(Saved data entries)
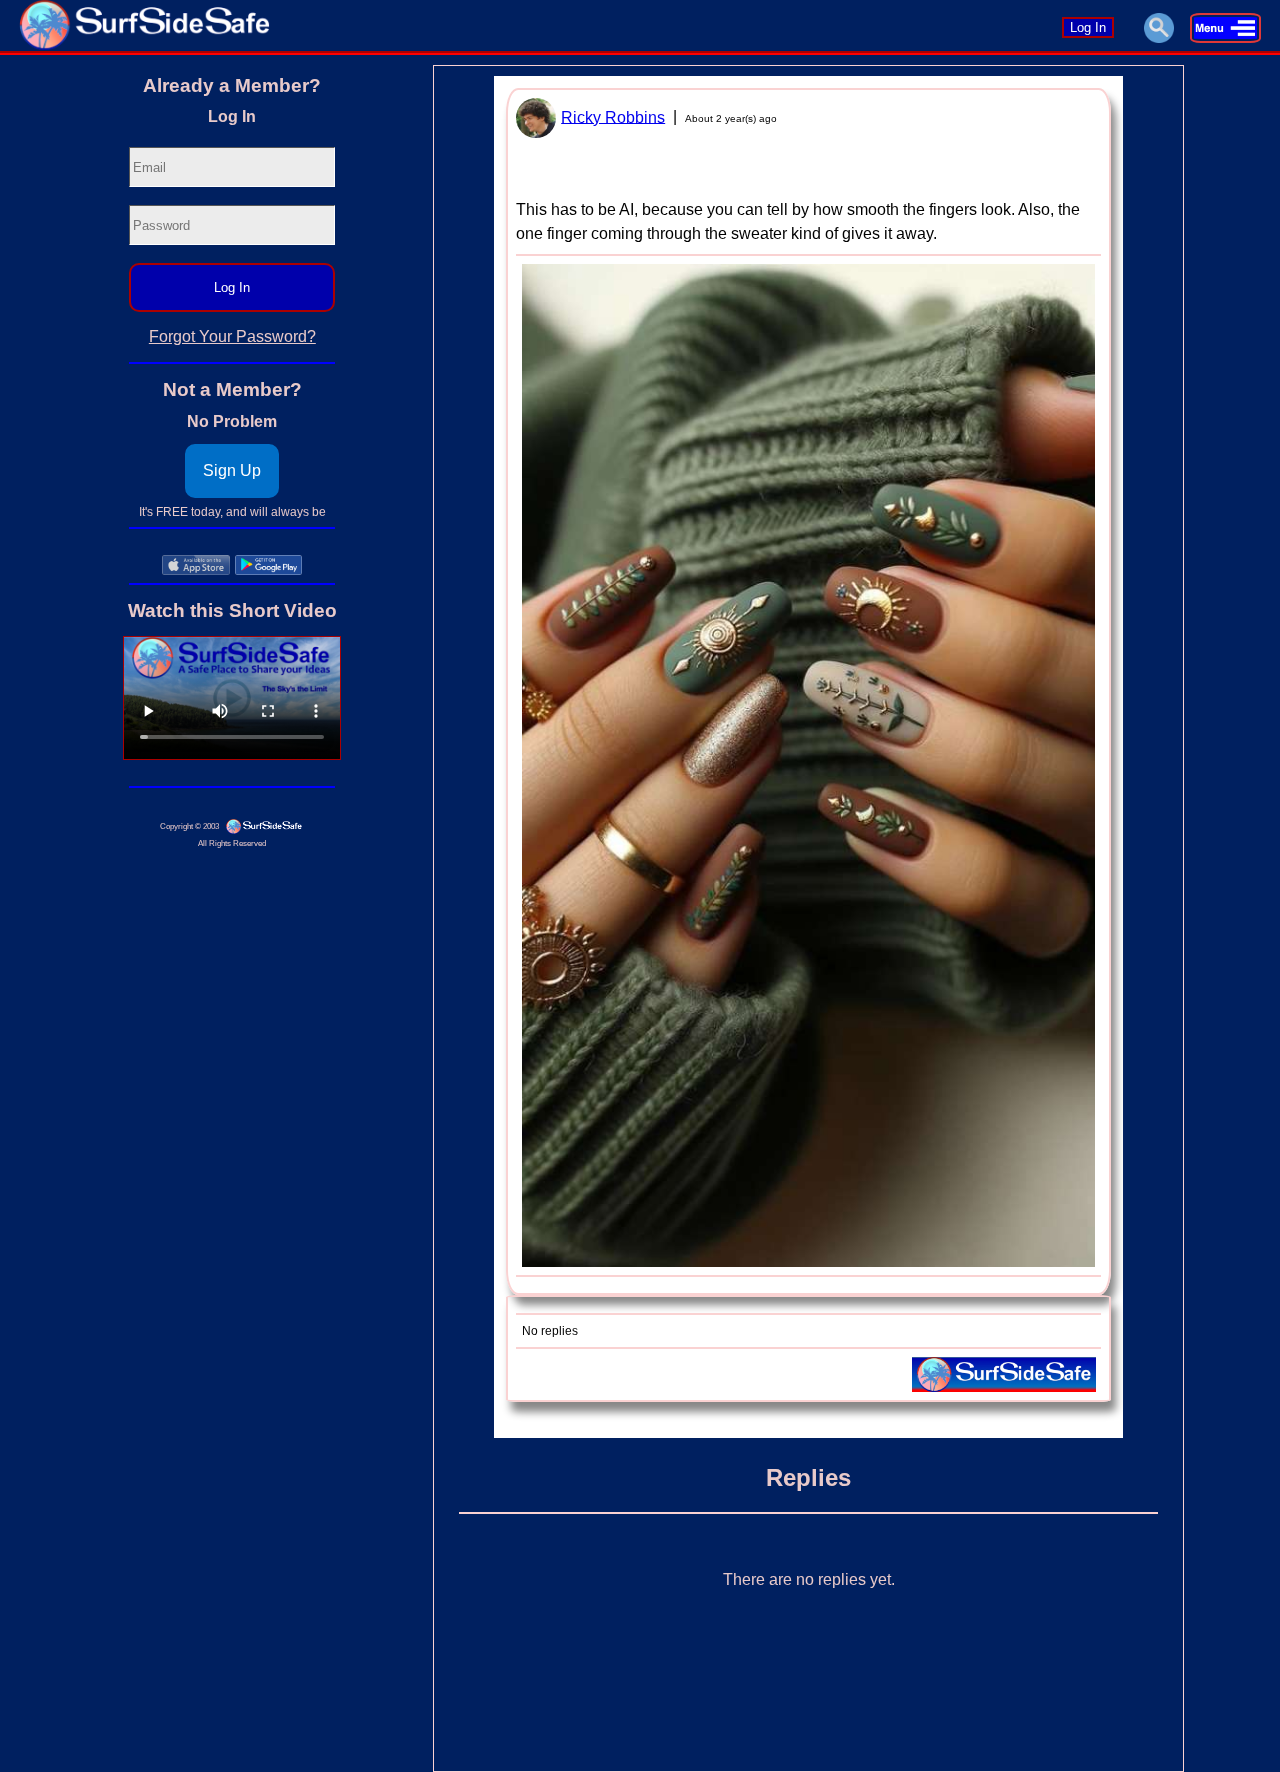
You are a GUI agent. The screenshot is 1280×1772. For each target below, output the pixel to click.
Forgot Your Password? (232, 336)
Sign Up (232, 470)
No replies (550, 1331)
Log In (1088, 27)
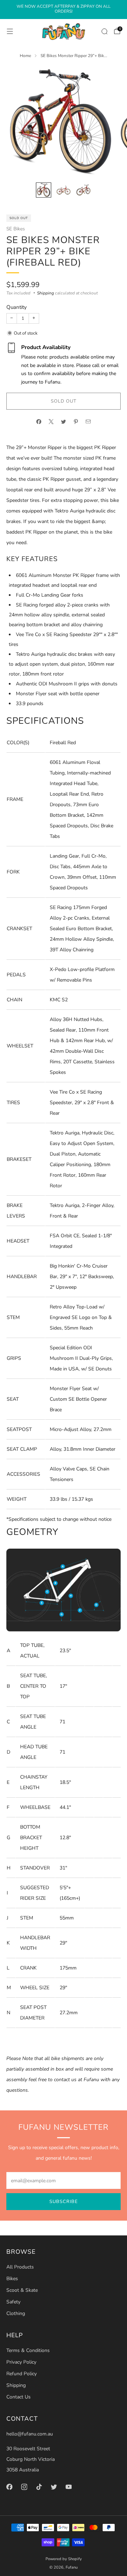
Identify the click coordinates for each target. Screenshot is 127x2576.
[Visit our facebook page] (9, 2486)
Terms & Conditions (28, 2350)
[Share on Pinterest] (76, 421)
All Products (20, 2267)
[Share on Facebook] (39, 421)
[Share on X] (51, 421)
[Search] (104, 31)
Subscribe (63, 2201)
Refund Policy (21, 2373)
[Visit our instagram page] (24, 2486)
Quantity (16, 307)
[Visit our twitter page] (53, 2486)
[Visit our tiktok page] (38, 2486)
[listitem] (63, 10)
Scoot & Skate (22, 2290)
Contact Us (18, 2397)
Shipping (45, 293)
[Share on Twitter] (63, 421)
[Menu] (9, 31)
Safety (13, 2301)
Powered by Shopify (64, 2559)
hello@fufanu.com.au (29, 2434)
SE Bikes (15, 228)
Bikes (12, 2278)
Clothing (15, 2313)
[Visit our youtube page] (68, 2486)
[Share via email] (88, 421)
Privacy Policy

--- YOUR GOAL ---
Copy range, inclusive: the line holding "Identify the click" to the line holding "[Search] (104, 31)". Reproduce exactly those lines of the records above and no others.

--- SOLUTION ---
Identify the click coordinates for each target. Screenshot is 127x2576.
[Visit our facebook page] (9, 2486)
Terms & Conditions (28, 2350)
[Share on Pinterest] (76, 421)
All Products (20, 2267)
[Share on Facebook] (39, 421)
[Share on X] (51, 421)
[Search] (104, 31)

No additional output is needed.